Work request: Work through the records below, line by line, and say how many lines include "will", with nothing else.

Supplied material:
* * * * * * * * *

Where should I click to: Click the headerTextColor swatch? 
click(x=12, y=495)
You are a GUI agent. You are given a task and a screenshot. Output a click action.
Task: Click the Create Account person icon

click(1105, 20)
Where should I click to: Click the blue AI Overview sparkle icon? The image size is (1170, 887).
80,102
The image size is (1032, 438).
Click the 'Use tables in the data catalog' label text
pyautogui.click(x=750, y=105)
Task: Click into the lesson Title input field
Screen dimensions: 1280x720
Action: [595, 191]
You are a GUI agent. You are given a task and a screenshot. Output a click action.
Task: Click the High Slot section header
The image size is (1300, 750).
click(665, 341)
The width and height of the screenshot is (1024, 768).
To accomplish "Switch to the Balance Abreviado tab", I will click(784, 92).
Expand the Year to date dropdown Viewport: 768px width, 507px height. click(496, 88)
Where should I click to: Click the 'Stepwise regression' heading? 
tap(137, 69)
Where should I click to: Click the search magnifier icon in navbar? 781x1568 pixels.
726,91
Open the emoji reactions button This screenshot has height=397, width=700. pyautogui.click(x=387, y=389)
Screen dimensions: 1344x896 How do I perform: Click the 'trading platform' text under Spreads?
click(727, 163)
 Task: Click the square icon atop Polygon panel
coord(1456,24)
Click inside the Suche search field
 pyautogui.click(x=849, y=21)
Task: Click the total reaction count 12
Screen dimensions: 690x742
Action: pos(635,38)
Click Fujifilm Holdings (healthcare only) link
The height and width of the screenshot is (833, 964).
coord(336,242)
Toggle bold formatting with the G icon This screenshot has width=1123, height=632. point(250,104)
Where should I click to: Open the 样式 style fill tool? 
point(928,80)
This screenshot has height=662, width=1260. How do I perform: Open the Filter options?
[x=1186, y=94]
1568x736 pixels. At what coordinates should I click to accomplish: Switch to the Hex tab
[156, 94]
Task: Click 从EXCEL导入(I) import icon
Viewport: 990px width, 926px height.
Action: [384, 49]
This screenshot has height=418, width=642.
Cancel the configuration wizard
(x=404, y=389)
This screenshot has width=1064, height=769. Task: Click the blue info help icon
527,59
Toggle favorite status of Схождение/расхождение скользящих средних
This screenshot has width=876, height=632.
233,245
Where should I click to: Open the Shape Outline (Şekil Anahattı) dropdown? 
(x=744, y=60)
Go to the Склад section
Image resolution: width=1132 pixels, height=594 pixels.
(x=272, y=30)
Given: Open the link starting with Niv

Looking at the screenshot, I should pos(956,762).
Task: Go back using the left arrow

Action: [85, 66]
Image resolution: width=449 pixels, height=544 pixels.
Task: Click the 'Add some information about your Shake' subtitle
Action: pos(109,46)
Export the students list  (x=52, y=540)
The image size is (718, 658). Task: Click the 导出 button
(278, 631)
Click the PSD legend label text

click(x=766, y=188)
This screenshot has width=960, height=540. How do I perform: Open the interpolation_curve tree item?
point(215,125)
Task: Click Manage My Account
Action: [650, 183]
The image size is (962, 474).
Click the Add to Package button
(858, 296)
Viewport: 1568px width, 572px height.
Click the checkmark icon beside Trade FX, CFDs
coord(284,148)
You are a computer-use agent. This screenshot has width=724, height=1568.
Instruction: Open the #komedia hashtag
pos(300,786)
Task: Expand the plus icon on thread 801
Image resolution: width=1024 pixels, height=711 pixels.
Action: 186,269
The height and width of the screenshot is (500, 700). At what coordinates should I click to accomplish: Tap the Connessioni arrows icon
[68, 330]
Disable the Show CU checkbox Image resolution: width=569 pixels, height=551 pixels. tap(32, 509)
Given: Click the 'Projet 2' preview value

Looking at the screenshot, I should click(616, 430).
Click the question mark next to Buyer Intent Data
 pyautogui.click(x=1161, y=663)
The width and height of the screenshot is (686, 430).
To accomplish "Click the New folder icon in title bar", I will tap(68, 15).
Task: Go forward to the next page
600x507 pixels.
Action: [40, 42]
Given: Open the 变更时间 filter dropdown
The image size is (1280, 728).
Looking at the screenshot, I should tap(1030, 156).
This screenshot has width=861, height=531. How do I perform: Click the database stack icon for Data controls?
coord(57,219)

* * * * * * * * *

Solution to the problem: 2